A postura enquanto se está sentado deve ser equilibrada e estável. Existem assentos especiais para ajudar. A pessoa deve-se mover regularmente para evitar lesões na pele e ajudar a mobilidade dos ligamentos. Caso tenha necessidade de cadeira de rodas, o desenho da mesma também é importante, uma vez que é essencial o apoio para o tronco e membros superiores.
Fisioterapia
A fisioterapia, usando técnicas como os exercícios aeróbicos e aquáticos, tem uma grande importância para o aumento da força muscular e da gama de movimentos possíveis. Qualquer programa de fisioterapia precisa de ser adequado às necessidades e capacidades específicas do portador de EM.
Terapêuticas
Existem numerosos anti-espasmódicos, ex. baclofeno, que são largamente empregues na EM, bem como outros medicamentos eficazes para este problema.
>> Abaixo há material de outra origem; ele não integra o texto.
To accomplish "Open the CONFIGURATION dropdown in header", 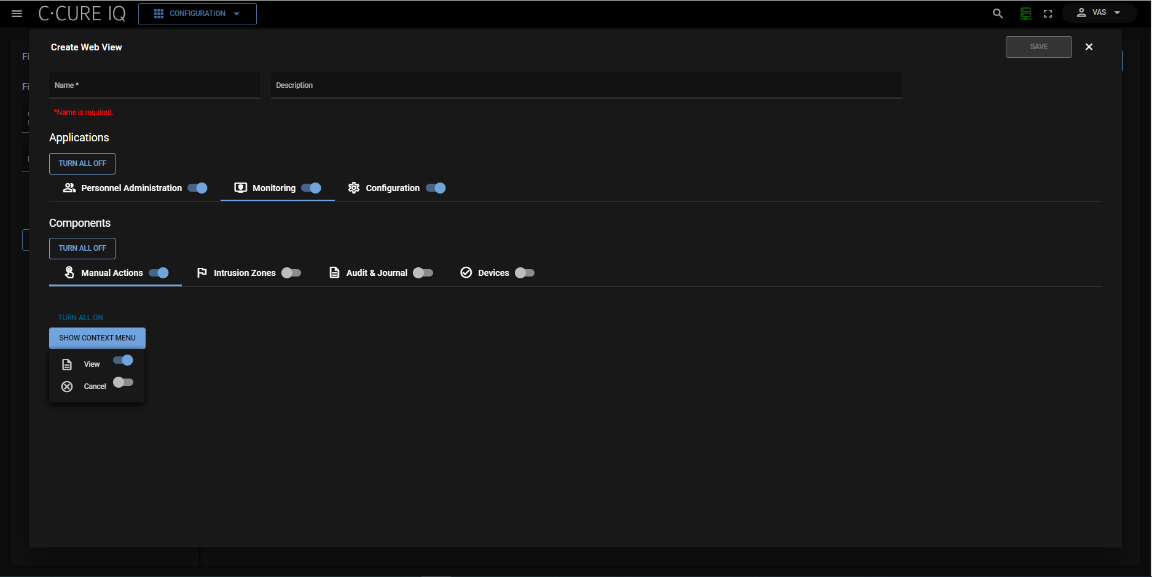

No entanto, todos estes medicamentos têm de ser utilizados com cuidado porque um membro rígido, espástico pode ser importante para algumas pessoas, ao permitir a marcha, e a perda desta rigidez pode reduzir a mobilidade e independência.
Referências
Barnes D. Multiple Sclerosis. Questions and Answers. Merit Publishing International 2000, Pp. 125.
Gibson J, Frank A. Supporting individuals with disabling multiple sclerosis. Journal of the Royal Society of Medicine 2002; 95: 580-586.